[Begin Task input]

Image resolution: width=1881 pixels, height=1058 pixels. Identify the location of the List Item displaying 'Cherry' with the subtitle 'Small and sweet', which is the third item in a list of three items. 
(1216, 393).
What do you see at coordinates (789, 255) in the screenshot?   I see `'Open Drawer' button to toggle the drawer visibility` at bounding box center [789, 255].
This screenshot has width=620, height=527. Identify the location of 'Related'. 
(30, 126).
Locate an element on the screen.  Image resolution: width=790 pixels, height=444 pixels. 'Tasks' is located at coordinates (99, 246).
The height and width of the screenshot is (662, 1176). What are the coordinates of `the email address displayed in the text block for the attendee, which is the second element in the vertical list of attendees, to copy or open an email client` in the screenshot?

[End Task input]
[Begin Task input]

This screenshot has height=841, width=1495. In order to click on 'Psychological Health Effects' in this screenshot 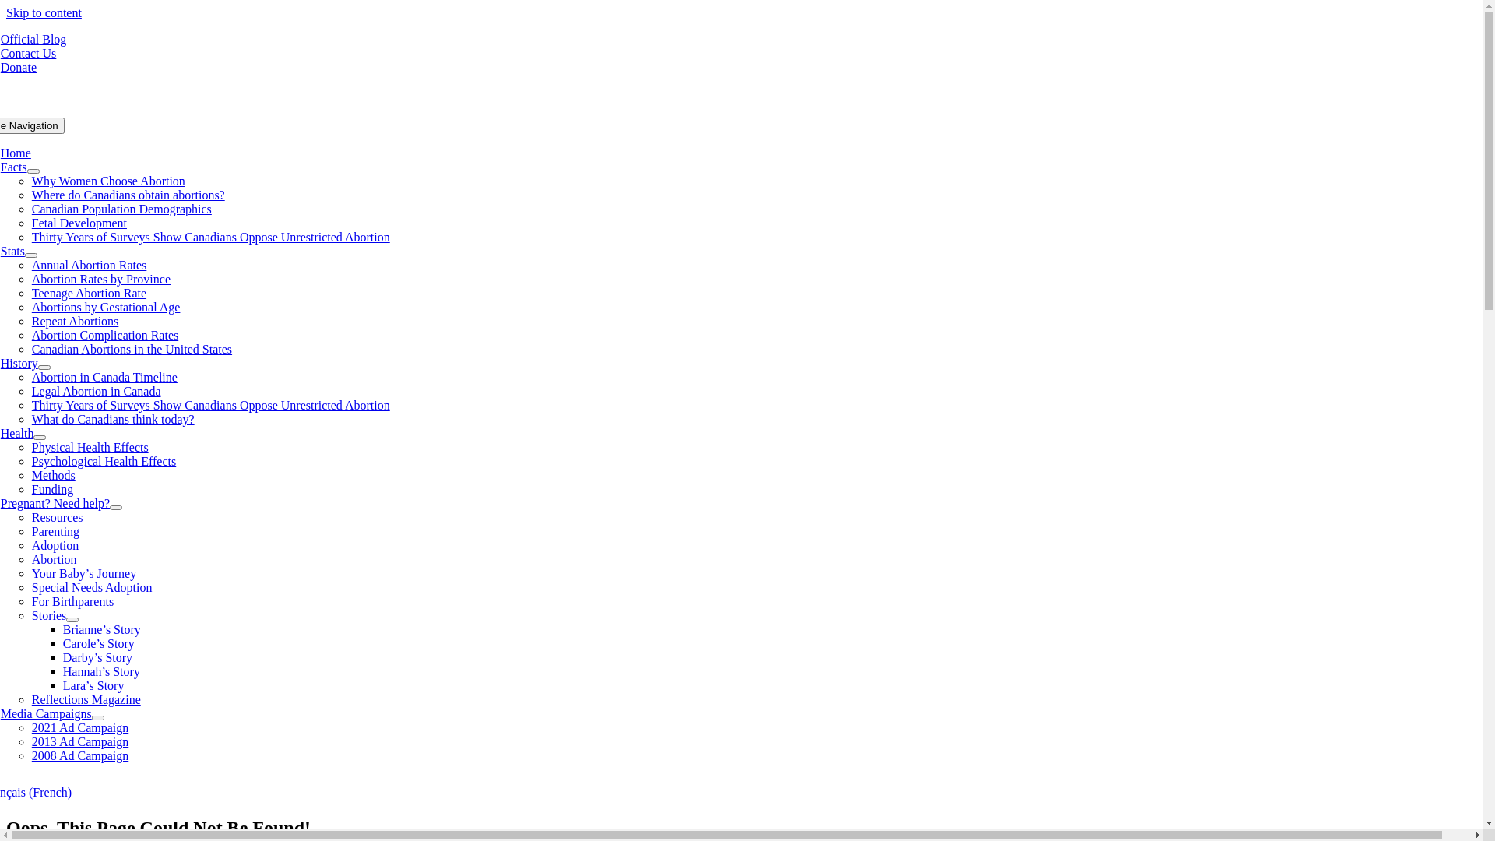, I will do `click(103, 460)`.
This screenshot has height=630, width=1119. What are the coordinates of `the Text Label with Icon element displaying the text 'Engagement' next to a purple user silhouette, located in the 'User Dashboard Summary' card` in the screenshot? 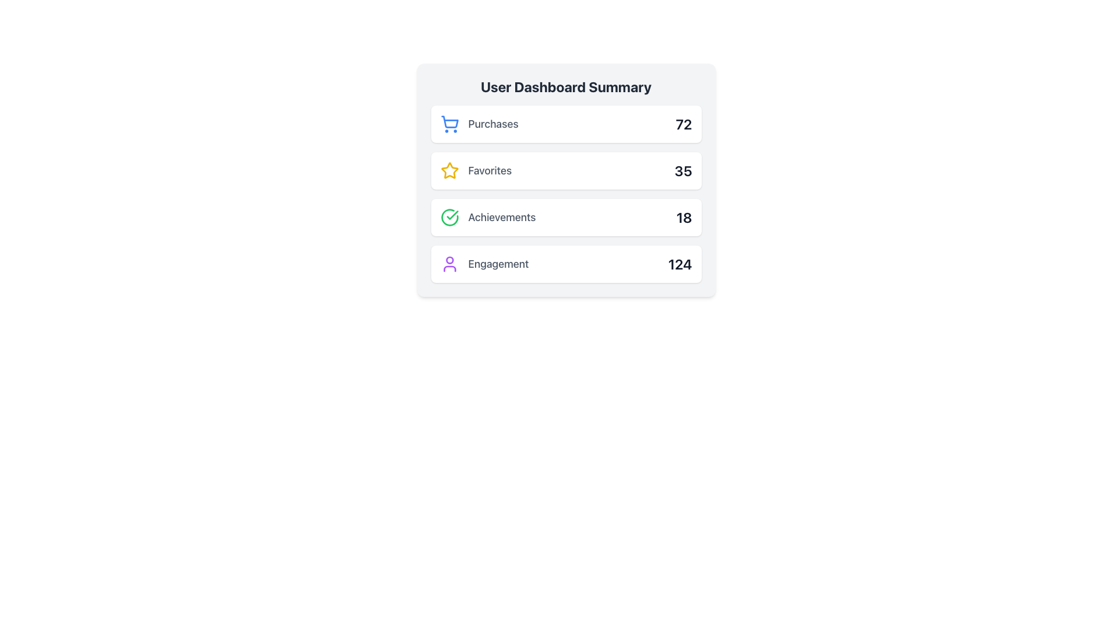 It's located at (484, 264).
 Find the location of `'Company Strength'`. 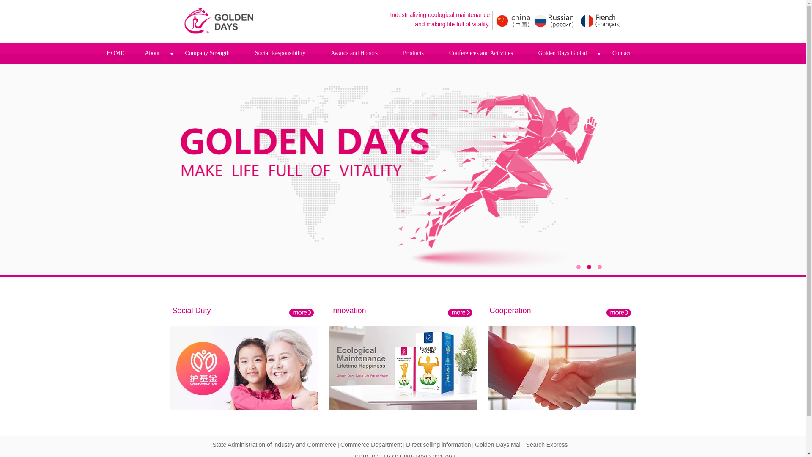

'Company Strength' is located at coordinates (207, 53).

[End Task input]
[Begin Task input]

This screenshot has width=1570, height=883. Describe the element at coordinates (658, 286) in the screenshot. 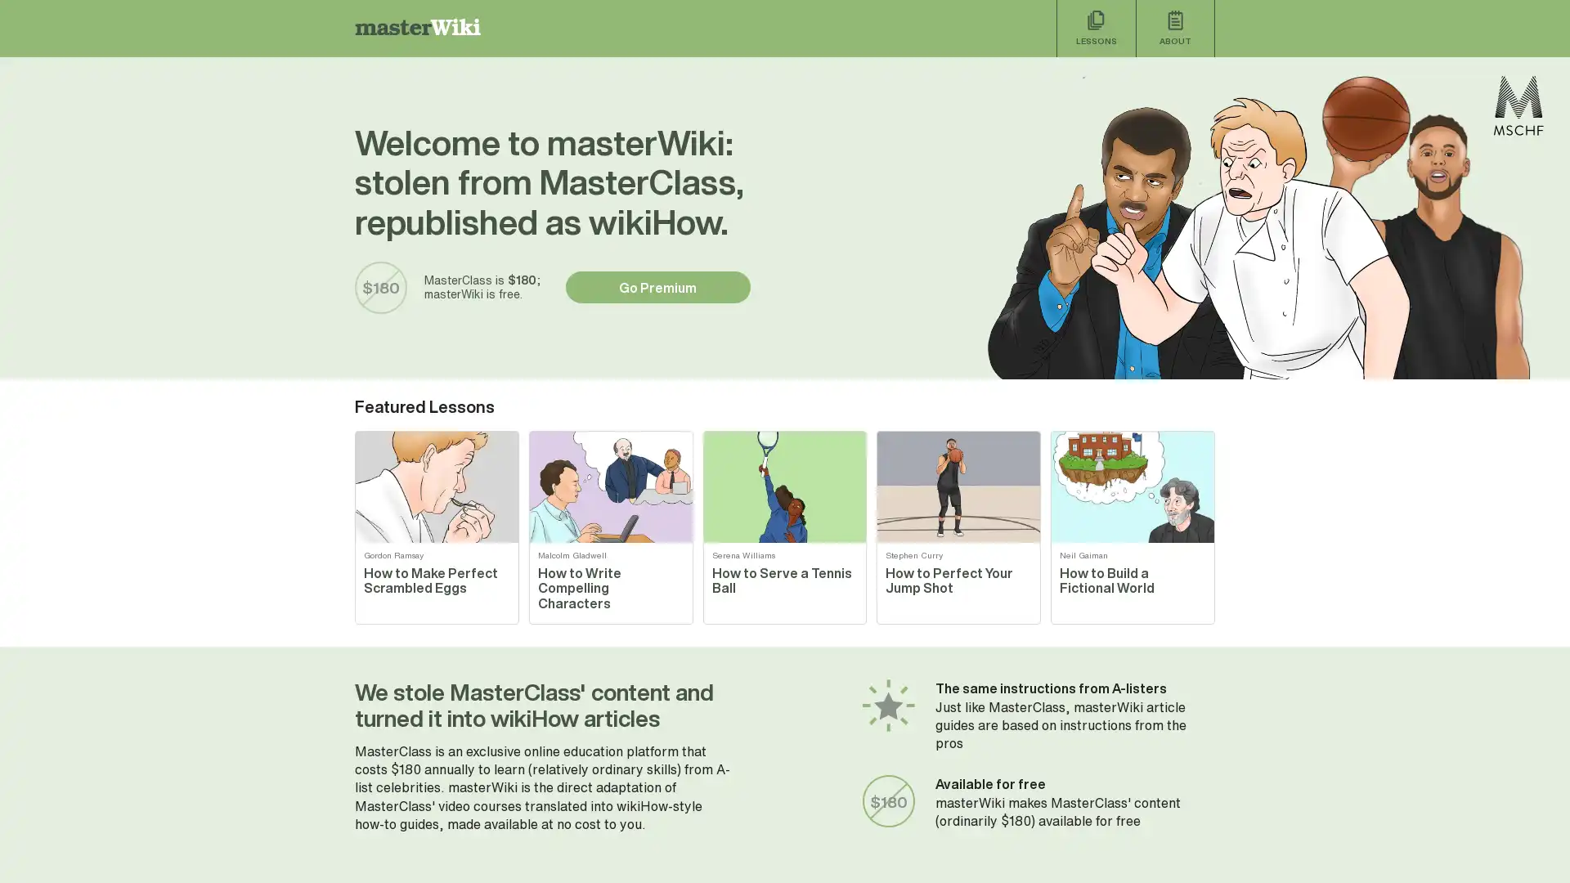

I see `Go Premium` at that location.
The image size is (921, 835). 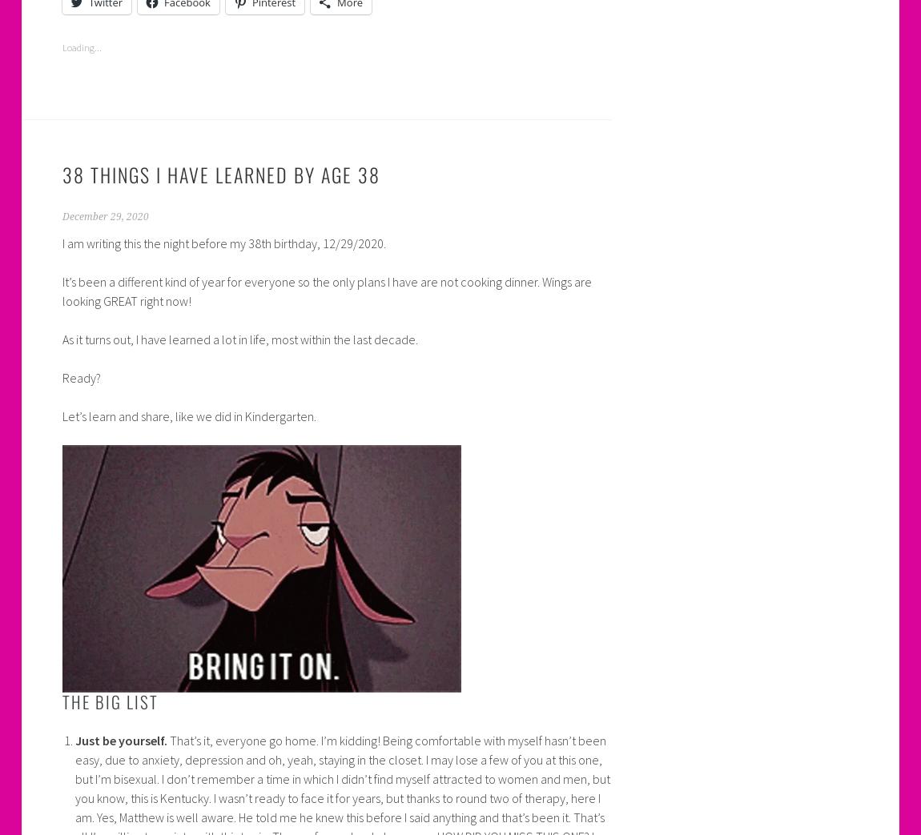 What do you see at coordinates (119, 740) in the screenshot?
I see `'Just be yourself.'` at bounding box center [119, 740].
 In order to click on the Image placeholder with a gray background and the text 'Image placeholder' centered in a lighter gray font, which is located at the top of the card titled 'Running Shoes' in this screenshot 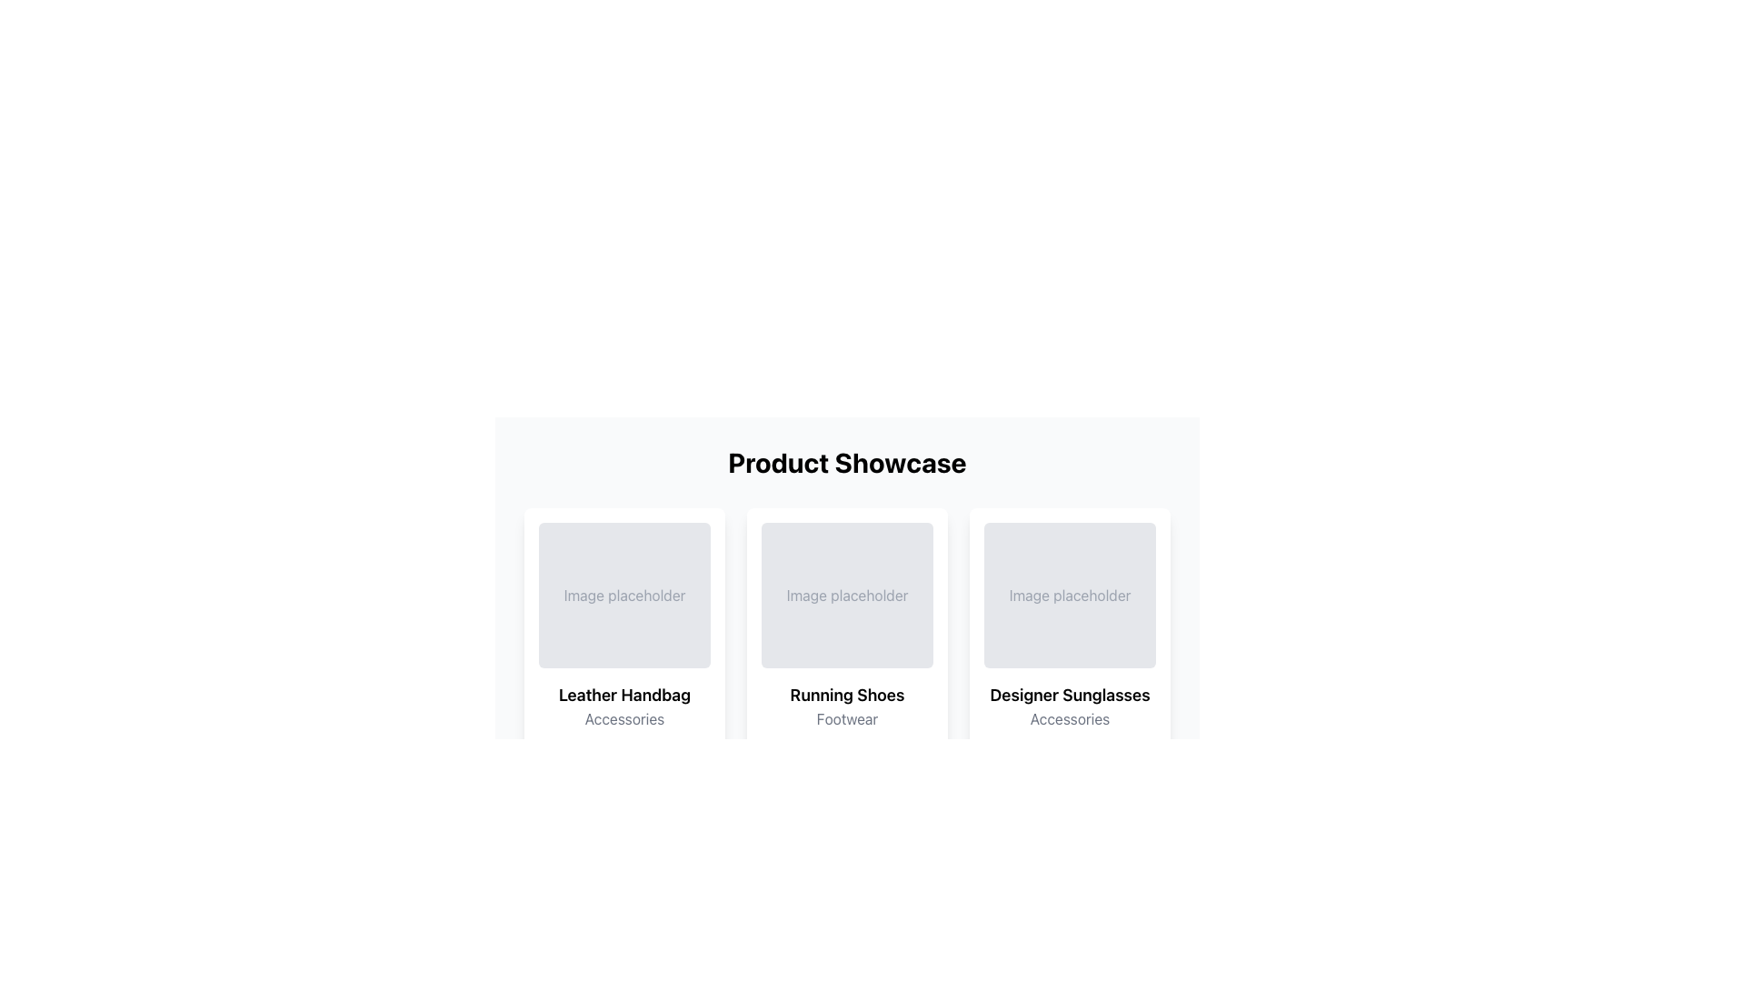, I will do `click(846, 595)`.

[End Task input]

* _Stated exercise_
Copy the material word for word, starting at the line that contains "Image resolution: width=1881" and stopping after the line that contains "The height and".

* _Task output_
Image resolution: width=1881 pixels, height=1058 pixels. Identify the location of the List Item displaying 'Cherry' with the subtitle 'Small and sweet', which is the third item in a list of three items. 
(1216, 393).
What do you see at coordinates (789, 255) in the screenshot?   I see `'Open Drawer' button to toggle the drawer visibility` at bounding box center [789, 255].
This screenshot has width=620, height=527. Identify the location of 'Related'. 
(30, 126).
Locate an element on the screen.  Image resolution: width=790 pixels, height=444 pixels. 'Tasks' is located at coordinates (99, 246).
The height and width of the screenshot is (662, 1176). What are the coordinates of `the email address displayed in the text block for the attendee, which is the second element in the vertical list of attendees, to copy or open an email client` in the screenshot?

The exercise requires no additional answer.